Few Americans would have recognized Olson’s name or face from the picture that accompanied the story. Arguably, he is (and now was) Canada’s most infamous serial killer of all time -- if not in fact than at least in his own mind. Of course, most people on this side of the border pay very little attention to what goes on in Canada.
Suspected of killing 11 children in British Columbia during the early 1980s, Olson belived that the police “had the goods on him,” so he decided that he might as well turn his defeat into advantage. In a bizarre and controversial plea bargain, Olson confessed to murder and led the police to the bodies of his victims in exchange for a $100,000 “ransom.” He had struck a deal by which his wife and son would receive $10,000 in trust for each buried corpse he helped locate; he “graciously” threw the 11th in for free. Olson was later asked to reveal information about other missing children, not for a fee but for the sake of the worried parents. In true sociopathic style, he responded, “If I gave [expletive deleted] about the parents, I wouldn’t have killed their kids.”
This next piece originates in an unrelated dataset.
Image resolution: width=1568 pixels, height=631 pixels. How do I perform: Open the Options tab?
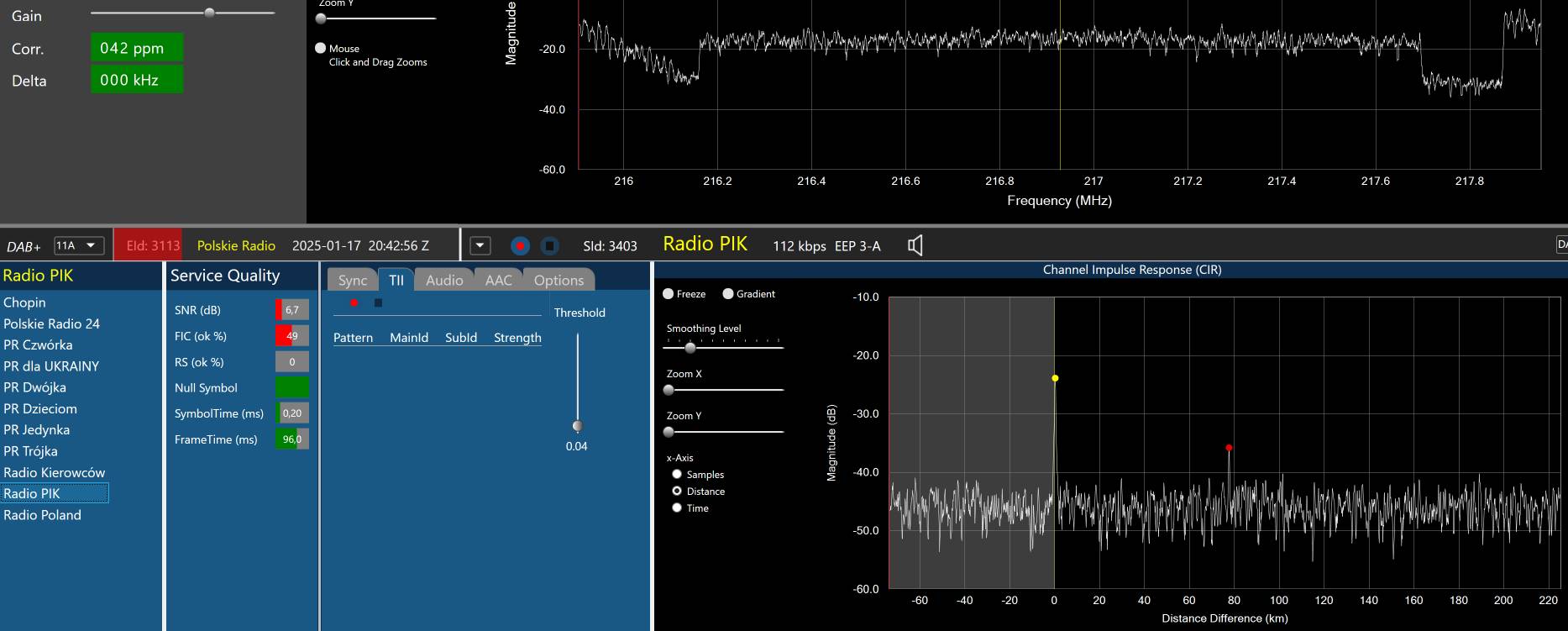[559, 281]
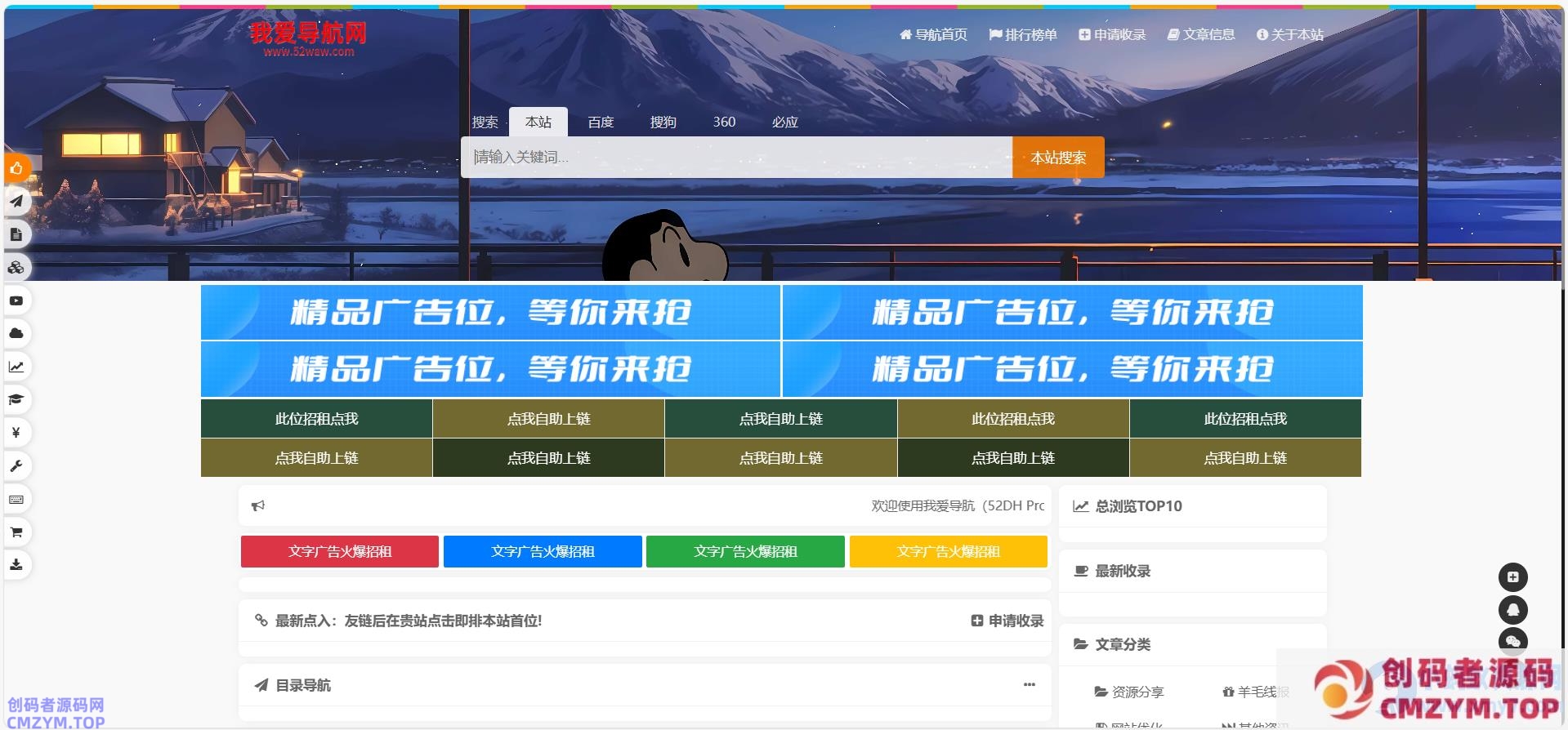Click the 申请收录 link beside 最新点入

tap(1007, 621)
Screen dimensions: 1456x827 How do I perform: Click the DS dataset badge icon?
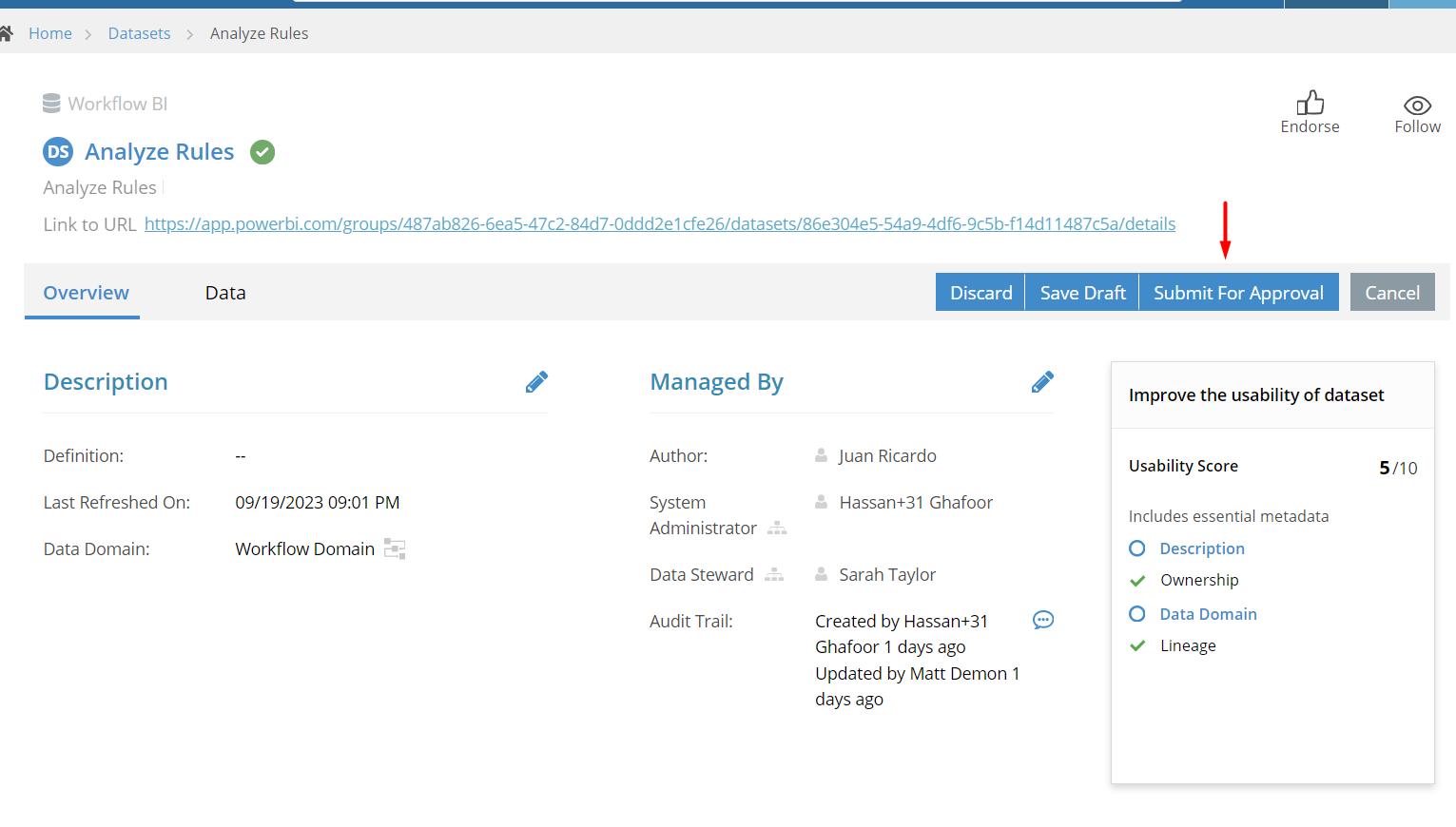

Olson did not go quietly into cell-block obscurity. Rather, he routinely communicated with the outside world for the purpose of self-promotion. In fact, he used to call me (collect) from time to time on his cell phone, seeking out further attention. Not only did he reach out to journalists and authors, he wrote letters to the families of his victims describing in sickening detail what he did to and with their children.
Olson was so universally detested, even inside prison by other sex offenders, that the door to his prison cell had to be covered with a protective shield to protect him from the human excrement often flung his way. In true narcissistic style, he saw things differently, bragging that he was as feared, as fearsome and as famous as Hannibal Lecter from Silence of the Lambs whose shielded door protected visitors from him.
Ultimately, the most disgraceful aspect of the Olson situation was not the blood money offered by the Canadian government, but the celebrity that the killer sought and received. One would have hoped that his death would be a tiny footnote to history, not a feature on the obituary page.
Clifford Olson. May you rest in obscurity.
Note: Although Olson died on September 30,2011, the story of his death did not run in the Globe until today (October 12th).